2.顔に汗して働くことは男に定められた神の定め
顔に汗して働くことは、男に定められた神の定めなのです。
更に人に言われた、
「あなたが妻の言葉を聞いて、食べるなと、わたしが命じた木から取って食べたので、
地はあなたのためにのろわれ、
あなたは一生、苦しんで地から食物を取る。
地はあなたのために、いばらとあざみとを生じ、
あなたは野の草を食べるであろう。
あなたは顔に汗してパンを食べ、ついに土に帰る、
あなたは土から取られたのだから。
あなたは、ちりだから、ちりに帰る」。
創世記 3章17〜19節
エデンの園で最初の男と女が罪を犯した後、女の産みの苦しみが増やされ
男には、顔に汗して働くことが定められてしまったのです。
エデンの時のように、楽して食べ物を得ることはできなくなってしまったのです。
3.宣教の働きも顔に汗して働くれっきとした働き
そして福音を宣べ伝え、それに伴う奇蹟を行うこともれっきとした働きなのです。
福音を宣べ伝えることは、働きもせずいたずらに動き回る事ではなく働きです。
働きには当然、報酬が伴います。
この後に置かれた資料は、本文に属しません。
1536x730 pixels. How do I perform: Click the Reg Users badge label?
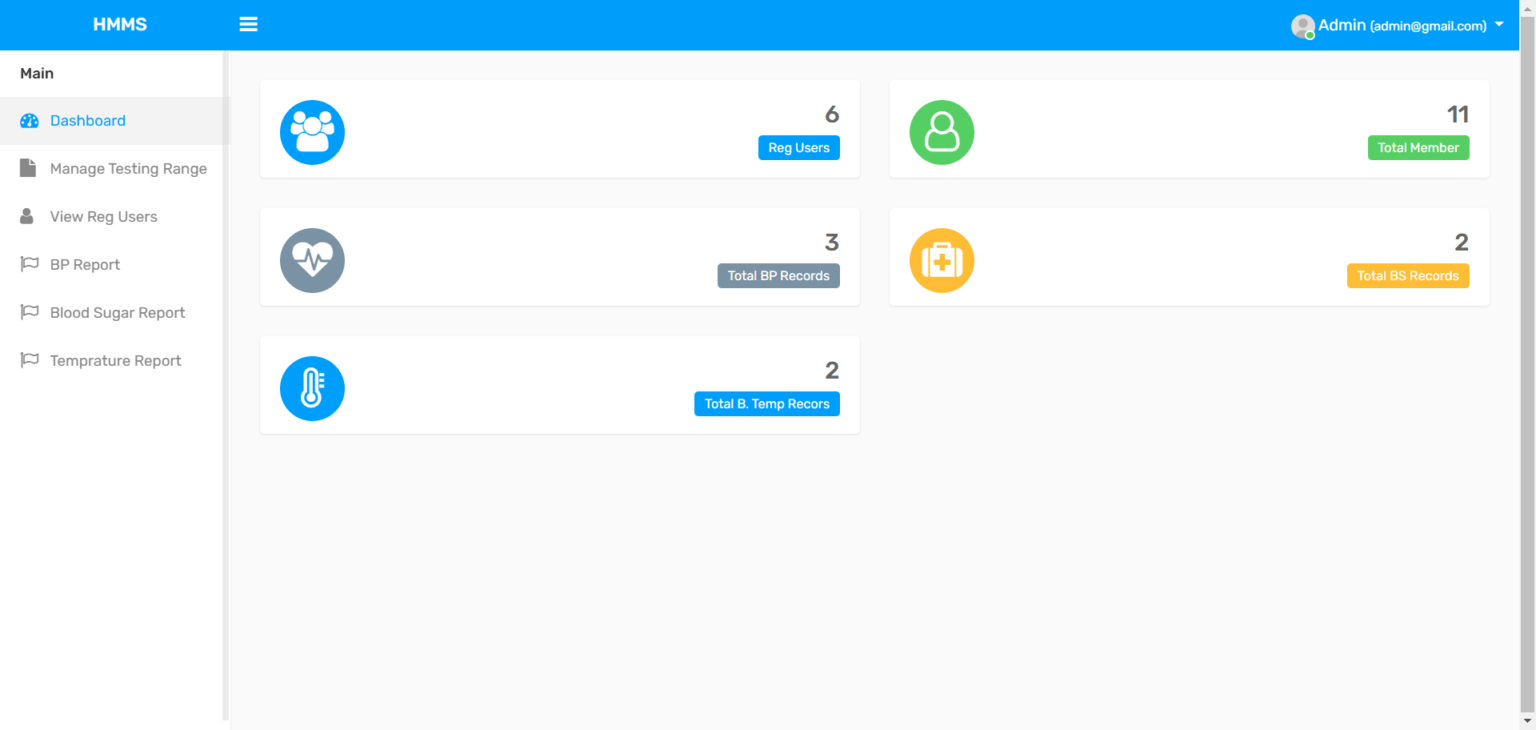798,147
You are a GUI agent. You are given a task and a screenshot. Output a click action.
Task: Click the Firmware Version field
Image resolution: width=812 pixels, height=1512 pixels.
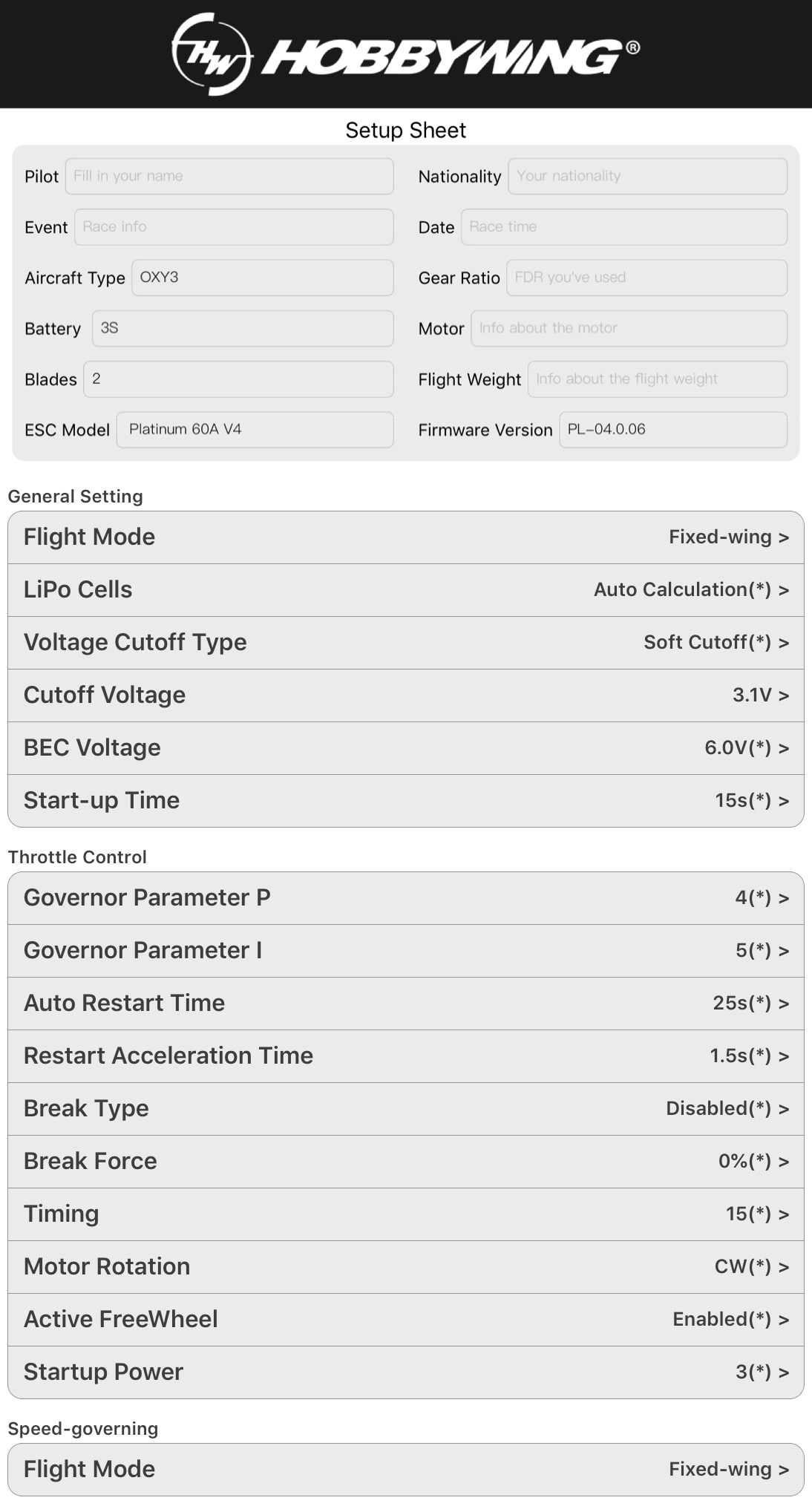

宣教は、ボランティアではないのです。
「宣教師も牧師も、宣教だけでなく他に仕事をしながら行うべきだ」という方もおられますが
宣教自体が大きな仕事であり、本来片手間にできるようなものではないのです。
やむを得ず、他の仕事をしながら牧師をしている方々もおられますが、
本来は、宣教の働きというのは専念すべき働きなのです。
パウロもコリントに初めて足を踏み入れた時、当初は天幕造りをしながら宣教をしていましたが
その後シラスとテモテが、マケドニヤから下ってきてからは、
パウロは御言を伝えることに専念し、パウロの手によって力強い働きがなされていきました。
シラスとテモテが、マケドニヤから下ってきてからは、
パウロは御言を伝えることに専念し、イエスがキリストであることを、
ユダヤ人たちに力強くあかしした。
使徒言行録 18章5節
宣教の働きに専念するということは、とても大切な事なのです。
むすび.宣教師や牧師は報酬を得て働きをしている
現代の教会においても、宣教師や牧師等の働きをしている人々は
きちんと生活できる報酬を得ながら、その働きをなし続けています。
教会はそのように、働き人をみんなで支えているのです。
【今日の聖書】
旅には袋も二枚の下着も、履物も杖も持って行ってはならない。
働く者が食べ物を受けるのは当然である。